Traditional economics depends on scarcity. Labor scarcity is a big part of that equation. If labor becomes free, that upends almost every economic model. We’d expect:

  • Companies to produce more at lower costs — human labor expense disappears.
  • Prices to plummet, since production becomes nearly free.
  • Wealth distribution to skew even more: owners of AI and hardware get very rich; everyone else loses their main source of income.
  • Big companies, with huge capital reserves, scale faster than ever. Smaller ones without capital struggle to keep pace.
  • Growth stops being about hiring constraints or salary budgets and becomes about raw materials, AI system capacity, and actual consumer demand.

Given all this, it’s safe to assume that if something can be automated, it soon will be. It’s also safe to assume that traditional moats — long product cycles, big engineering teams, problem complexity, resources, etc. — are dissolving. AI dev tooling lowers the cost of software labor so dramatically that Silicon Valley is hunting desperately for new moats. If nobody finds any, software becomes a commodity, and fewer fortunes get made.[^6]

If I had to guess, I’d bet many successful future software companies will anchor themselves in industries so specific and messy that they resist automation by general-purpose models. Construction is a good example. It’s nothing like code, which is formal and consistent. Real-world building projects are chaotic: schedules slip, people make mistakes, weather can derail everything. It’s not “plug in algorithm, get building.” That unpredictability makes it less likely a single foundational model could just bulldoze the entire sector.

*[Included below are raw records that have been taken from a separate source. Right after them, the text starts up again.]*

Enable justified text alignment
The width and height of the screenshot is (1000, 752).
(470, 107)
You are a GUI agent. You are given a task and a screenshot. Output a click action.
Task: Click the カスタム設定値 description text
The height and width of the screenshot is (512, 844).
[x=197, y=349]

Because so many real-world tasks are inherently non-deterministic — and because construction (along with industries like agriculture and logistics) lies mostly outside the bubble of traditional tech — I think there’s huge opportunity there. The fragmented nature of these domains and their massive variation in processes mean you need deep domain knowledge to build effective tools. Generic LLMs won’t cut it without serious customization.

A small personal anecdote

This is why I left my SWE job to work in construction. After years in software, I realized I couldn’t think of any new ideas outside typical dev tools or security products. Everything I came up with was already saturated by people like me. I realized I needed domain expertise somewhere else. Reading a book wasn’t enough; I had to do the work, live in that world, and learn the nuances. So I quit my SWE job to become a project estimator for a commercial subcontractor. Ironically, the final push came on March 14, 2023, when GPT-4 launched. I saw the writing on the wall and resigned the next day.

Construction is just one example of a domain with fundamentally human, unpredictable processes that require true on-the-ground know-how. The same is likely true of agriculture, manufacturing, retail, and all sorts of real-world businesses. Because these fields aren’t easily “one-shotted” by a general-purpose model, they’ll require specialized, end-to-end AI tools tailored to the oddities of each vertical.

Of course, I could be completely wrong. Maybe AI bulldozes everything, maybe it bulldozes nothing, or maybe some third scenario emerges. But I’m convinced there’s plenty of demand in every industry for tooling as powerful as what developers enjoy today. That’s why I’ve been heads-down building construction tech the last few months. I’ve also been keeping an eye on adjacent fields like manufacturing, real estate, and retail to see if new AI products pop up. For now, it’s quiet. I don’t expect it to stay that way.

[^1]: Just kidding, not yet.
[^2]: Source: I made it up.
[^3]: The longer version of my personal journey from SWE to construction can be found in earlier posts.
[^4]: I’m really stretching the term “alpha,” but it sounds more exciting than “business ideas.”
[^5]: Exciting doesn’t always mean fun. Being chased by a grizzly is exciting, but I wouldn’t be smiling.
[^6]: Distribution alone isn’t a moat; it just means you have a commodity with good marketing.